The thriller Zero Dark Thirty has exposed a wide gap between film critics and their counterparts in politics. Nearly every American film critic has lauded and rewarded it, including the New York Film Critics Circle, which tapped it as the best film of the year, making it a front-runner for Oscar nods. In sharp contrast, a number of major political writers have reviled the film, including New Yorker writer Jane Mayer and Guardian columnist Glenn Greenwald, while Senators Dianne Feinstein, John McCain and Carl Levin wrote a letter of complaint to the film’s distributor, Sony Pictures, calling the movie “grossly inaccurate and misleading in its suggestion that torture resulted in information” that led to the raid that killed Osama bin Laden. The division between political writers, politicians and critics only got more pronounced as the CIA’s acting director, Michael Morell, published an unusual disavowal of the film. When it comes to torture, Morell wrote, “the film takes significant artistic license, while portraying itself as being historically accurate.”
All these skirmishes make me wish we could weave these two forms of commentary — film criticism and political thought — together again more strongly. In the postwar decades, the best reviewers of the day saw addressing the politics within the cultural works they reviewed as part of their jobs. Such writers included Dwight McDonaldMacdonald, Mary McCarthy, James Agee, Parker Tyler, Robin Wood and even Pauline Kael, whose critique of films on the right (the classic The Deer Hunter, of which she said, “It has no more moral intelligence than the Clint Eastwood action pictures, yet it’s an extraordinary piece of work …”) and on the left (Missing) didn’t cleanse them of their political agendas.

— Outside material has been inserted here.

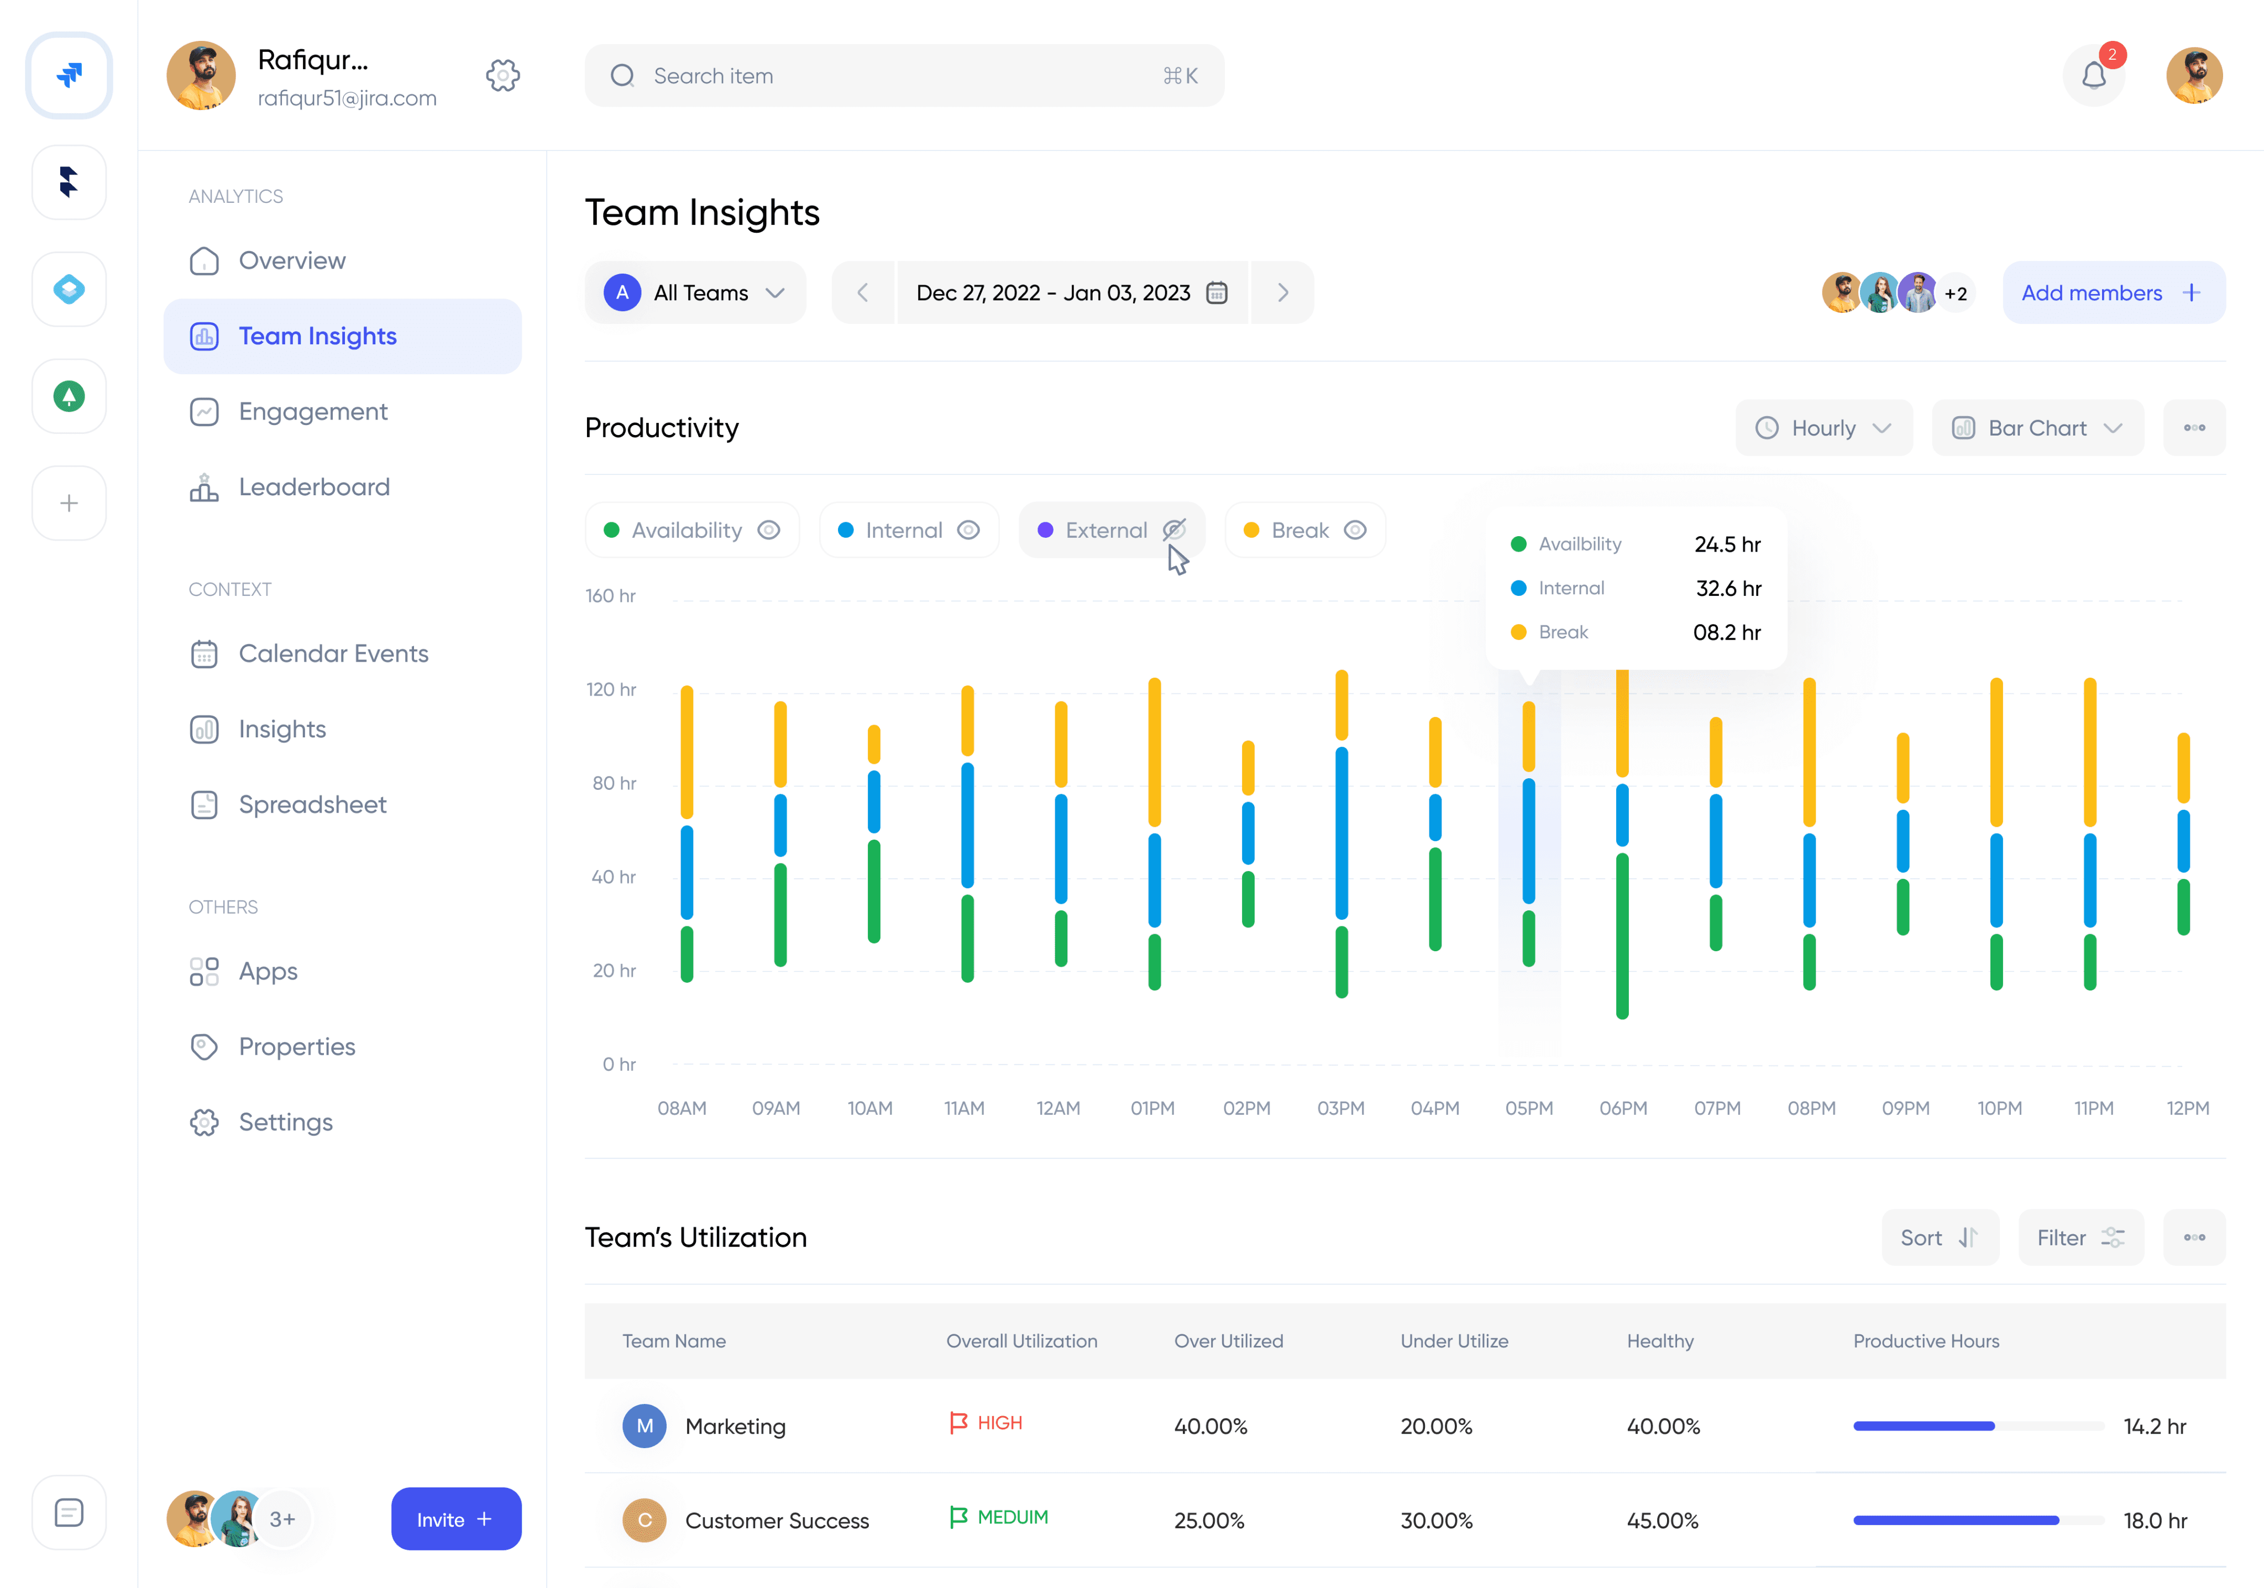Change Bar Chart type dropdown
The image size is (2264, 1588).
[2037, 428]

Writers like McCarthy, who was both a theater critic and a political writer, were more attuned to the ideological sources behind play and film, as they came up in the Depression and the war years, according to Hunter College Professor Richard Kaye, who is working on a project about McCarthy. After all, art was explicitly tied to politics within fascism as well as within communist states. Watching the power of ideology at work within fascism made writers more likely to combine politics with aesthetics. They understood the propagandistic potential of overwhelmingly dramatic popular entertainment.
Today, in part because because popular art has largely been decoupled from politics, film critics tend to be narrower in their expertise. They are also operating in an America where “partisan” and “political” have been made to equal each other in a toxic way. Thus, critics and many political thinkers can’t necessarily agree on a critical focus. Zero Dark Thirty’s portraits of CIA officers torturing detainees in the film — ultimately (if in a roundabout fashion) leading to the officers finding and killing bin Laden — enraged pundits like the Guardian’s Greenwald. He slammed film critics for praising the film while ignoring what he believed to be its troubling political message. Why were critics celebrating pacing, mise en scene and script but not addressing the political fundamentals of a film that appeared to endorse torture as a productive tool? In return, Time’s lively popular culture critic James Poniewozik hit back, writing that Greenwald’s perspective was “a simplistic way of looking at art, but it’s not surprising, because Greenwald is a political writer (or at least an ideological public-affairs writer), and this is the political way of looking at art.” He continued: “Film history is full of movies that are false, amoral, brutal, sadistic, yet are triumphs of vision and storytelling.”
Poniewozik is not wrong, of course. There have been films, from Birth of a Nation to Triumph of the Will, that are aesthetically compelling but politically and ethically odious; some would add the recent films of Quentin Tarantino to this list. And political writers rarely believe art takes precedence over current events or history.